Sunk cost principle and DIPP criteria for project portfolio management

Among various concepts and principles for the management theory, “sunk cost” principle looks easy to learn, but is the most difficult to apply in practices. The sunk cost means the money we have already spent for a subject matter. Because it was already spent, our decision making should not be affected by it. The principle of sunk cost tells us to decide based on future prospectives of the matter. However, our way of thinking often reflects past history, and it is hard to make right decisions.

Let’s take an example. Suppose a woman bought ticket for a concert at ¥8,000 (roughly $70). It is a good price. However, she cannot find her ticket in her handbag when she arrives the concert theater. She might have lost it or just left it home. She confirms with the box office that seats are still available at the same price. She has money to buy it. The concert is held only that night. Then, what should she do? She should buy another ticket to enter, or just return home?

If she believes the concert is worth ¥8,000, then she should buy another ticket. She might have lost or forgot her original ticket. Whichever it was, the money she paid for the ticket never comes back. It is the “sunk cost”. The question is, now, simply to compare the concert value and price of ¥8,000, as seats are available and she can pay that amount. And for her, concert value would be greater (that’s why she bought one ticket before).

Nevertheless, people often wonder on this problem because they transform the question into “is this concert worth ¥16,000?”. This example problem was originally raised by the Nobel Prize Economist Daniel Kahneman (2012). He explains: “if the lady’s income this month is just ¥8,000 less that the normal month, then does she buy the ticket? Most people may answer “yes”. However, if the same problem is presented in a different fashion of “lost ticket she once bought”, then many reply wrong answer. This is because they put the lost ¥8,000 on the cost accounts. (Kahneman: “Thinking, Fast and Slow” chapter 34)

Similar problems arise during the course of much larger projects. I dare not mention its proper name, but a huge national dam construction project in northern part of Kanto region has been a political issue for several years. The underlying cause of this dispute is a fact that the central bureaucracy does not have any criteria or mechanism to terminate projects once they were commenced. One more complicating factor is a way of thinking “we’ve already spend so much amount of money, so we cannot stop the project to make it in vain”. Oh yeah, it’s natural to consider that way, unless we learn the principle of sunk cost. According to the economics, it is not relevant to our decisions no matter how much money has been spent. We have to make up our mind, just based on comparison between “amount of money to spend till the end" and “value of the dam when completed”.

It is very difficult to decide whether to continue or stop projects regardless of their sizes. Reality is that efforts and faces of project members are at stake.
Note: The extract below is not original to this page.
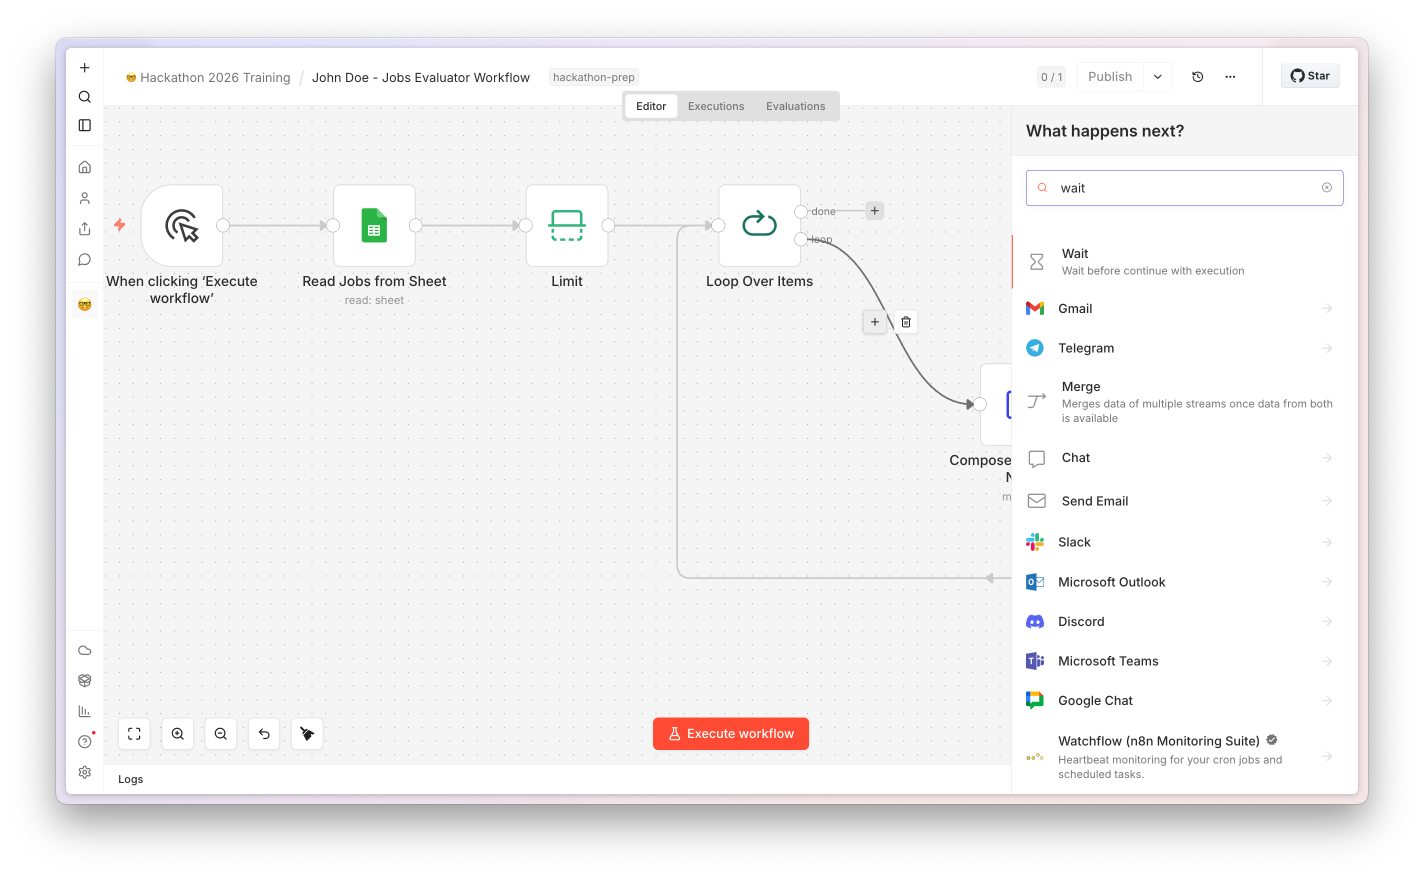The height and width of the screenshot is (878, 1424).
Task: Delete the loop connection with the trash icon
Action: point(906,322)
“Amount of money to spend till the end” of a project is called cost ETC (estimate to complete) in the PM theory. “How many days till the end” is called time ETC. Cost ETC refers to the cost from now till completion regardless of the amount already spent. Total cost of a project when completed is called “cost EAC (Estimate at Completion)”.

Decisions about project commencement, continuation and termination are the problems in the project portfolio management domain. The most important factor is normally the economic evaluation, except for non-profit projects such as academic researches. There are various criteria for economic evaluation like NPV/IRR of DCF method, or payout period. However, there is a common limitation with them: they are all comparison between the total investment cost and the total profits. They are applicable for planning phase decisions, but not appropriate for judgement of ongoing projects because they do not take into account of the sunk cost principle.

In order to conquer these limitations, DIPP was proposed as a metric for portfolio management. DIPP stands for Devaux's Index of Project Performance, originally conceived by Mr. Stephen Devaux as well as DRAG and drag cost which I explained in previous articles.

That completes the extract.